What is needed
Only those lines in the data below from the line containing "Đăng ký (300, 2520)" through the line containing "Máy phay và", both included, should be restated word for word.

[[ Data records open ]]

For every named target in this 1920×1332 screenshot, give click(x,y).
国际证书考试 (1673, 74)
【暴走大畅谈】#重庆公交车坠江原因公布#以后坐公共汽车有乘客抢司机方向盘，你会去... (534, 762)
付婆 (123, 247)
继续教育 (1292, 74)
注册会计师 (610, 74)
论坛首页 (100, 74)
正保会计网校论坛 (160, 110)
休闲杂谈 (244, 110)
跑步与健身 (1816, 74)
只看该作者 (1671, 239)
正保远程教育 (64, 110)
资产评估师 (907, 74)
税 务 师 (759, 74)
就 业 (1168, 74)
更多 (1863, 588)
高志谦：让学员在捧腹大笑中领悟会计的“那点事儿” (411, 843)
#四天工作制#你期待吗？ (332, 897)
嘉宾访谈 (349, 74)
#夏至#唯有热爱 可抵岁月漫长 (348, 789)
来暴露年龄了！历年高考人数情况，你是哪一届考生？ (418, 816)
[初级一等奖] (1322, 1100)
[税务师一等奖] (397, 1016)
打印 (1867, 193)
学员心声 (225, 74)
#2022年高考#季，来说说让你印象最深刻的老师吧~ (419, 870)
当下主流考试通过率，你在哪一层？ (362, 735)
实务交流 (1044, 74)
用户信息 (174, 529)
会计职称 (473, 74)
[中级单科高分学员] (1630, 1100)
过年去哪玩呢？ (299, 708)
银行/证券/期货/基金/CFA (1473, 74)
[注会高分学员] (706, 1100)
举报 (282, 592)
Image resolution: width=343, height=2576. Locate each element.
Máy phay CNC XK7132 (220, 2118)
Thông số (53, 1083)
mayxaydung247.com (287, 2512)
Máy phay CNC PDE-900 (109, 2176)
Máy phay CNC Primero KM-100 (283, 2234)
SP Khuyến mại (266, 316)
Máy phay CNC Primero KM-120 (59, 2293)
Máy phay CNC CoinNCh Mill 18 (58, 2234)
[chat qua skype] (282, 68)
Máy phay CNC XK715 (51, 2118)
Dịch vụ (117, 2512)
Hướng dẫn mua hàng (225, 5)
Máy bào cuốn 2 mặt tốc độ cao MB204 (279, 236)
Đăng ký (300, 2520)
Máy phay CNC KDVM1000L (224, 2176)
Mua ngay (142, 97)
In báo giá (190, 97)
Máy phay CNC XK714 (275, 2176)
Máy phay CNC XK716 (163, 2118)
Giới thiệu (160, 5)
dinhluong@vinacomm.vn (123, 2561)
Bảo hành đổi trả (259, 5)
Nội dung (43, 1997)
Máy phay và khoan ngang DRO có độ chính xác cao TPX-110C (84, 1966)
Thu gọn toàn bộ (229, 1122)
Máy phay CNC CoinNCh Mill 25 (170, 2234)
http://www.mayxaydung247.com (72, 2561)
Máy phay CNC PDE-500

[[ Data records closed ]]

Result
Đăng ký (300, 2520)
Máy phay CNC KDVM1000L (224, 2176)
Mua ngay (142, 97)
In báo giá (190, 97)
Máy phay CNC XK714 (275, 2176)
Máy phay CNC XK716 (163, 2118)
Giới thiệu (160, 5)
dinhluong@vinacomm.vn (123, 2561)
Bảo hành đổi trả (259, 5)
Nội dung (43, 1997)
Máy phay và khoan ngang DRO có độ chính xác cao TPX-110C (84, 1966)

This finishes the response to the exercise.